I swallow nervously. “I dunno,” I hesitate, scanning the floor until I see Mr. Castillejo glaring at me. He had to offer a voucher for a free night at the hotel to the guy I spilled on earlier, and while he didn’t tell me it’ll come out of my pay, I’m fairly certain it’s only because he doesn’t plan on keeping me around long enough for me to even earn that much. God knows I don’t have it in savings.

“Look, if you’re pleasing a guest, Castillejo will stay off your ass. Easy way to ease into things. Here, take this tray, head over to him, introduce yourself, and you’re golden.” Amanda grips my shoulders, turns me so I’m facing Mr. Hobart, and gives me a little shove. I trip over my feet, stumbling a little, flushing scarlet as I recover and look around. People saw—of course they saw. I feel like an ugly duckling in a sea of swans.

I head over to Mr. Hobart, waiting until the dealer has passed him to bend near his ear. “Hi there, Mr. Hobart,” I try to make my voice sound a little seductive and only end up sounding like a fool. “Can I get you a refreshment?”

“Hello beautiful boy,” Mr. Hobart turns to me. His skin is ruddy, his dishwater blonde hair greased like so many others in the room. He smells of musky, nasty cologne, and the way his eyes drag over my body makes me feel dirty. “What’s your name?”

“James,” I answer politely.

“Well, you are very refreshing indeed. Why don’t you get me an old fashioned, Michter’s 25. Make it a double. And then bring your pretty little self over here—I need a good luck charm.”

I grit my teeth—I’m no stranger to the notion of ‘good luck’. My mom believes in the stuff with a foolhardy hope that makes me want to scream sometimes. She tries to be a good mom, all addictions aside, but if there’s one thing that can incense her enough to hit me, it’s when I accidentally mess with all the measures she takes for good luck. Matches crossed just so on the window sill, socks she can’t wash, cans of beer that aren’t allowed to be opened.

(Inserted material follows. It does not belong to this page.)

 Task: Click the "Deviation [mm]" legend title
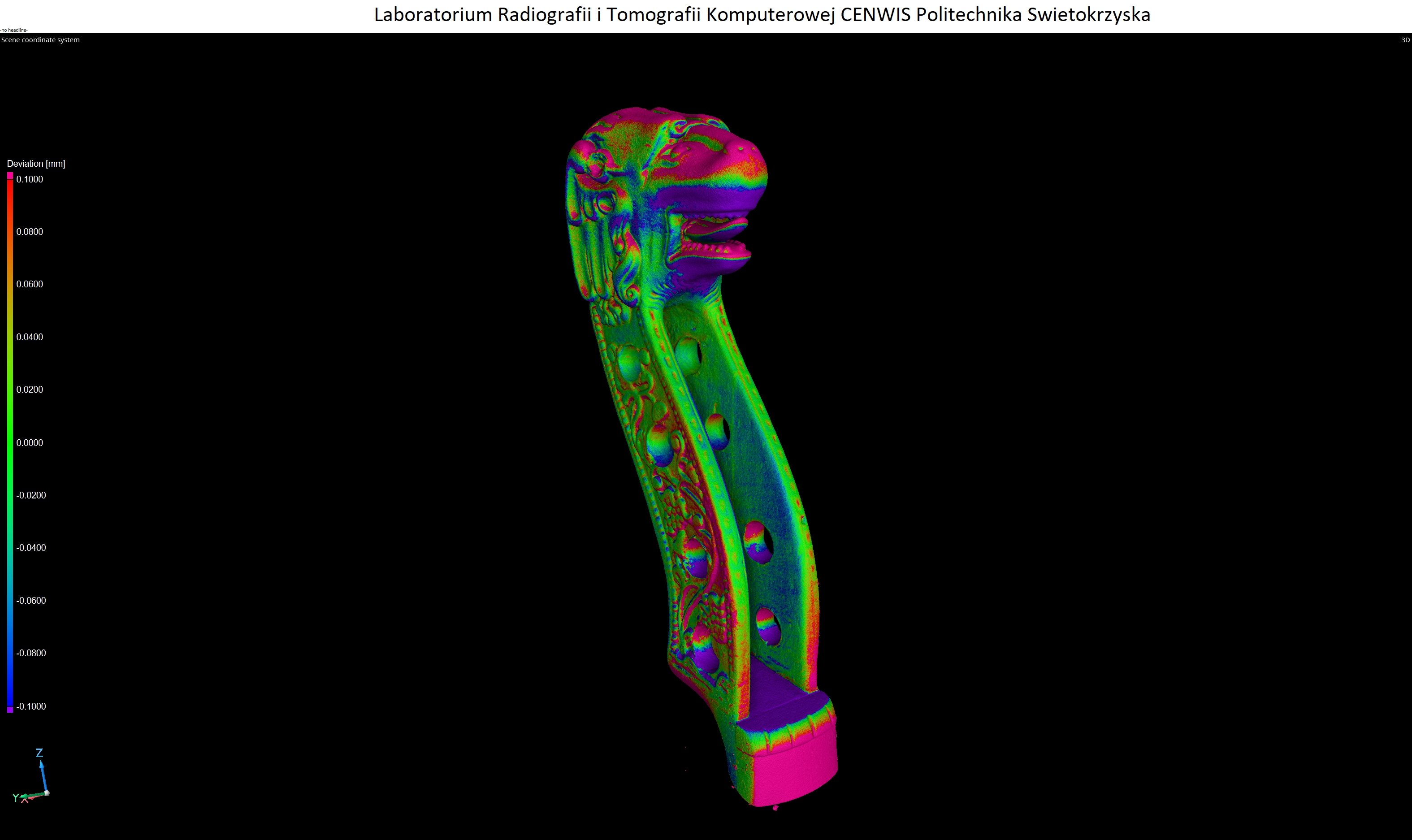pyautogui.click(x=36, y=164)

“Yes, Sir,” I say, trying to hide my reaction.

The bar is crowded and busy and I almost forget the bourbon he asked for—of course it’s one of the top-shelf bottles, the fanciest we’ve got in stock. I return to find he’s already arranged for a vacant seat next to him. He pats it when I set his drink down, then gives me a wink. I manage a frail smile and perch awkwardly.

His hand comes to the back of my neck and he squeezes. I hunch involuntarily, then try and force myself to relax into it—it’s just a squeeze, it doesn’t need to mean anything.

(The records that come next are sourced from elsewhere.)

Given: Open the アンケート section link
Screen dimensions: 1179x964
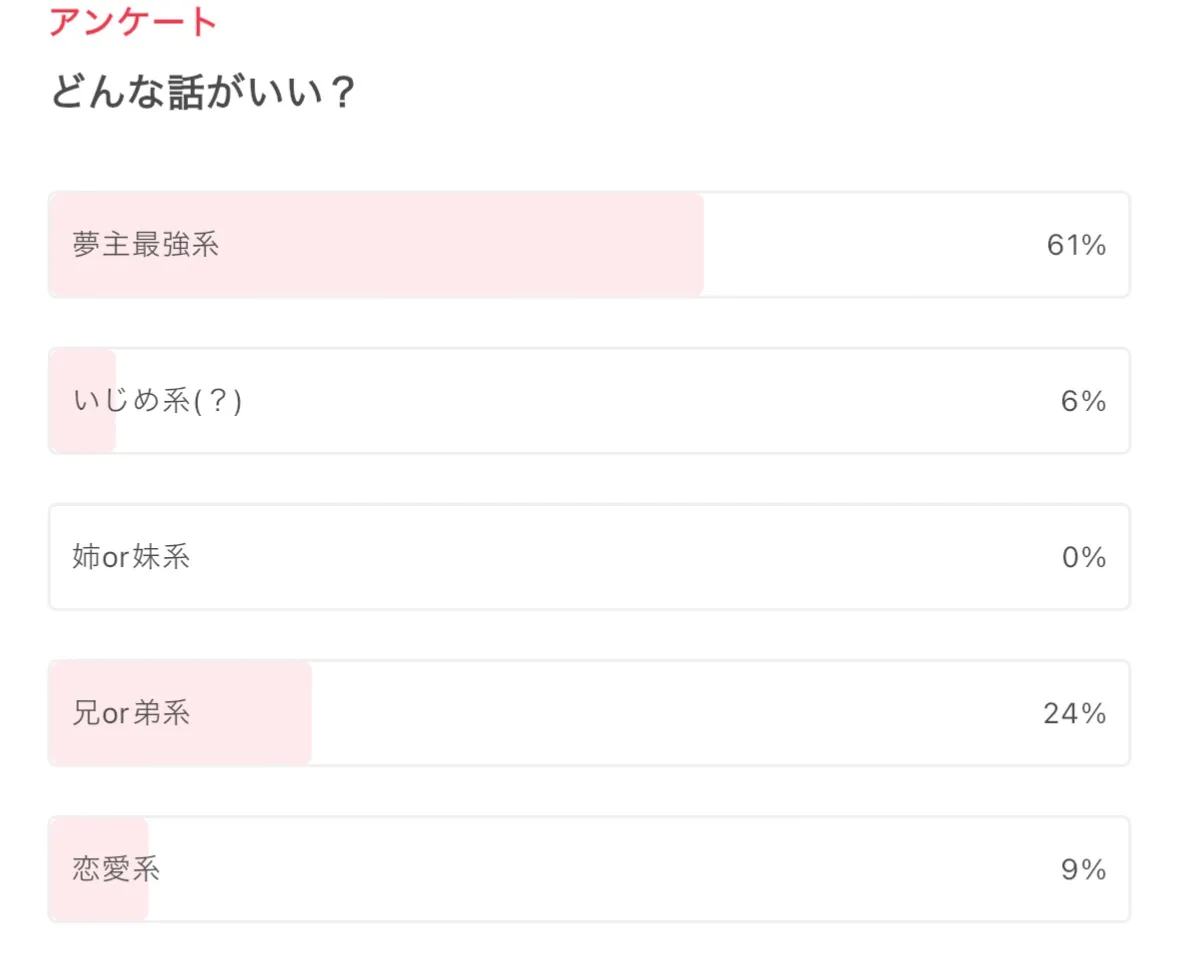Looking at the screenshot, I should point(132,22).
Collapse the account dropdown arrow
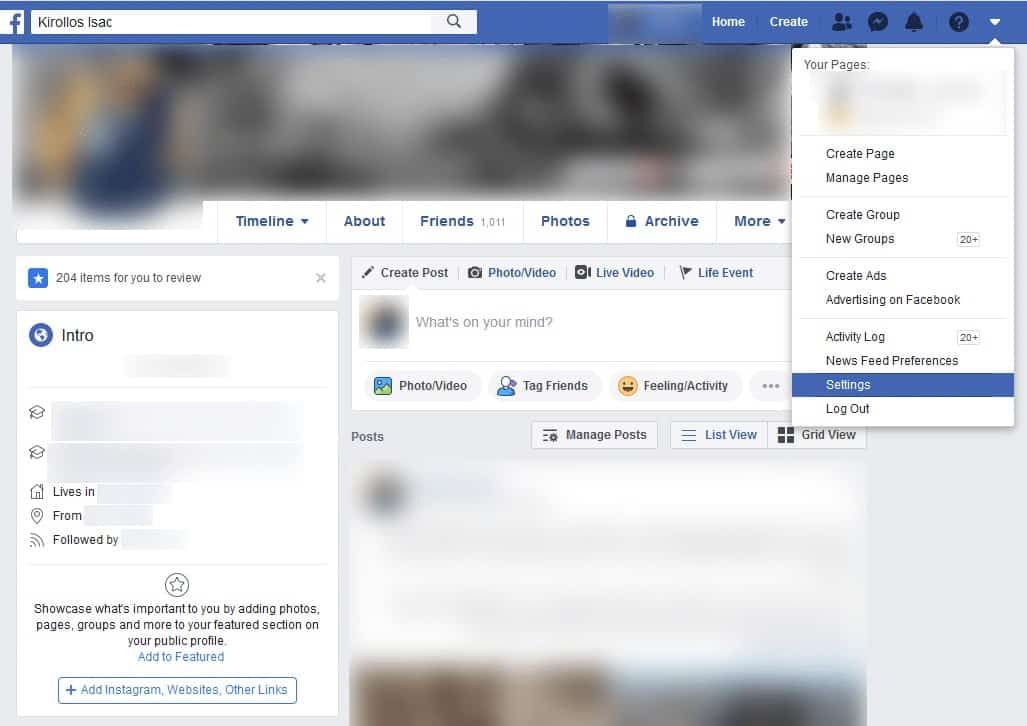The width and height of the screenshot is (1027, 726). (994, 22)
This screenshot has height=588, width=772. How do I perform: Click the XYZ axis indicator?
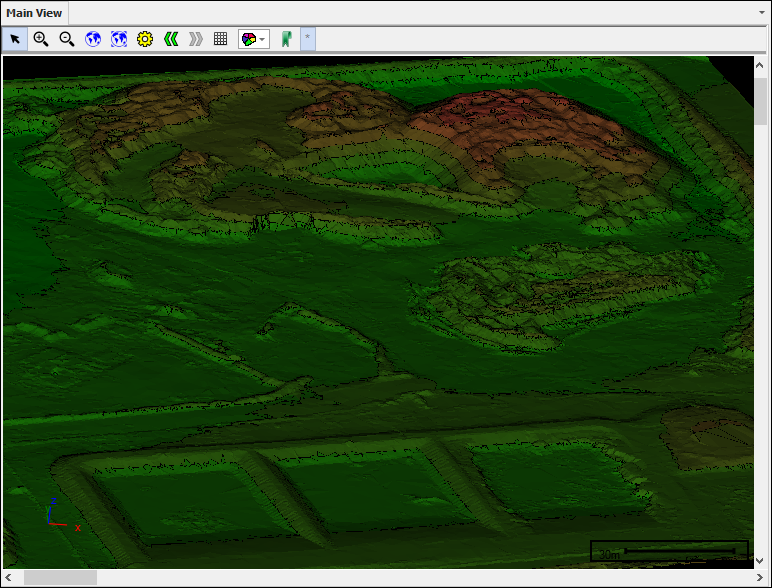(57, 515)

“Sit back,” he orders, dragging me backwards into the seat by his grip on my neck. I bite back my pitiful squeak, sitting fully in the chair. His hand drops from my neck, coming to rest on my knee. Inner thigh, really. “Pretty boy like yourself in this big casino,” Mr. Hobart mutters. “A good luck charm, walking around unclaimed. No more! Tonight, your good luck is all mine.” He shoots me a sleazy grin, and I can see one of his teeth is gold.

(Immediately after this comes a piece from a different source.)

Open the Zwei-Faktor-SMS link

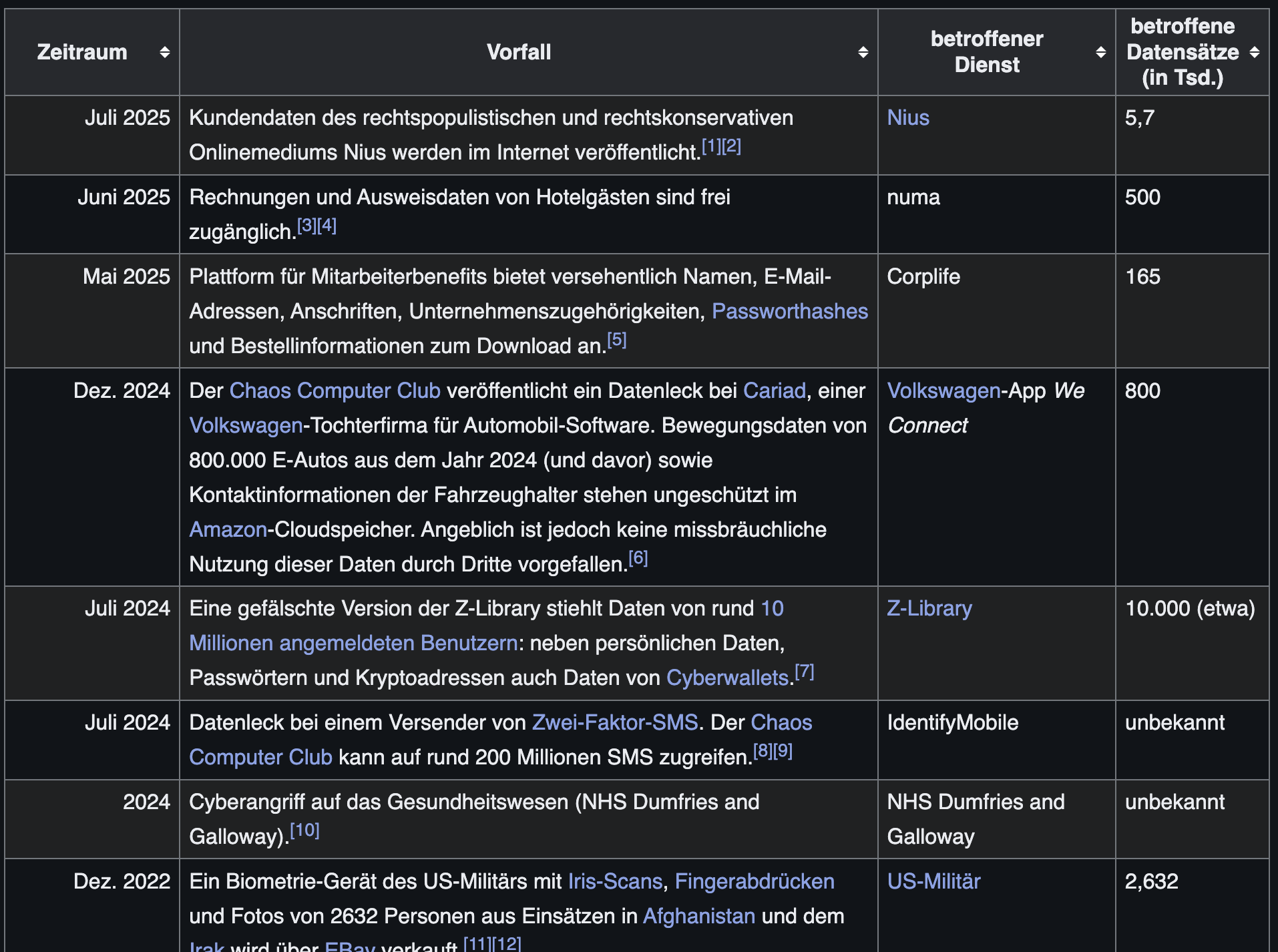(614, 722)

The deal goes around again, and he bets big, then loses.

“Because I didn’t rub for luck, right?” he murmurs conspiratorially in my ear. Then—like it’s no big deal—he drags his hand up my inner thigh, gripping my dick through my pants and squeezing. I squeak, slamming my thighs together and looking frantically around the table. “Come now,” he scolds gently, wrenching my knees apart. “Don’t be shy with me, James. I need all the luck I can get.”

He gives me one more squeeze—painful, mashing my balls together—and I shoot to my feet. “I have to use the restroom,” I say, voice shaky.

I don’t even make it halfway to the bathroom before Mr. Castillejo has my arm in a white-knuckled grip. “My office. Now.”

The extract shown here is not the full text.